Proposal: Add `fidelity="word"` attribute to the `<podcast:transcript>` tag #600

ryan-lp · 2024-01-31T04:37:47Z

ryan-lp
Jan 31, 2024

I have made several earlier proposals for how word timestamps could be implemented in JSON, SRT and VTT:

Proposal: Reserve the JSON transcript format for word timestamps #484
Proposal: Music lyrics file format #519
Proposal: Music lyrics format and general word timestamp format (WebVTT version) #599
(HTML could also support word timestamps in theory, although I will focus on the formats that are more widely used.)

The first proposal actually dates back to 2021, and it's probably unlikely that this proposal will be adopted at such a late stage now, since adopting it would make the vast amount of transcript data that has been published in the intervening time a violation of the spec.

However, since all of these different transcript formats have been demonstrated as being capable of encoding word timestamps, this suggests to me that we could actually solve this issue of declaring whether something is word level by bringing it outside of the format and putting it into the <podcast:transcript> tag.
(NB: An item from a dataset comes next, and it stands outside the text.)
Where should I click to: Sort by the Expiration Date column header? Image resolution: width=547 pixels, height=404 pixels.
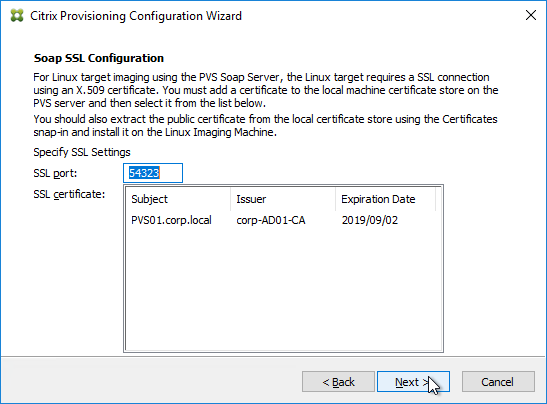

By specifying the attribute fidelity="word", the feed makes a clear declaration that this transcript can be relied on for word timestamps. NOT that it has mostly word timestamps, but that it has word timestamps ENTIRELY throughout.

Since there has been so little attention given to declaring word timestamps, I can't preempt what the objections might be. One objection for why we don't need this might be that an app could easily determine whether a JSON transcript has word timestamps by simply examining whether any segment within the transcript contains spaces. E.g. this transcript clearly doesn't have word timestamps, as evidenced by the spaces:

{
  "version": "1.0.0",
  "segments": [
    {
      "speaker": "tim-pritlove",
      "startTime": 0.0050000000000000001,
      "endTime": 1.97,
      "body": "Guten Morgen Linus."
    },
    {
      "speaker": "linus-neumann",
      "startTime": 0.0060000000000000001,
      "endTime": 3.7669999999999999,
      "body": "Guten Morgen Lino. Guten Morgen Tim."
    },
    {
      "speaker": "tim-pritlove",
      "startTime": 4.452,
      "endTime": 7.8710000000000004,
      "body": "Was du dann eigentlich auch noch auf der äh Toilettenparty."
    },

However, not all languages work like this. You will not find any spaces in the following transcript yet it is not word level:

{
  "version": "1.0.0",
  "segments": [
    {
      "speaker": "Speaker 1",
      "startTime": 6.792,
      "endTime": 7.974,
      "body": "みなさんおはようございます"
    },
    {
      "speaker": "Speaker 1",
      "startTime": 7.974,
      "endTime": 7.974,
      "body": " "
    },
    {
      "speaker": "Speaker 1",
      "startTime": 7.994,
      "endTime": 8.515,
      "body": "こんにちは"
    },
    {
      "speaker": "Speaker 1",
      "startTime": 8.515,
      "endTime": 8.515,
      "body": " "
    },
    {
      "speaker": "Speaker 1",
      "startTime": 8.66,
      "endTime": 10.165,
      "body": "ヨガと名産イソラクターの"
    },

The memory/CPU/storage resources required to accurately identify word boundaries in such arbitrary text for a language that doesn't use spaces is going to be prohibitive in most apps.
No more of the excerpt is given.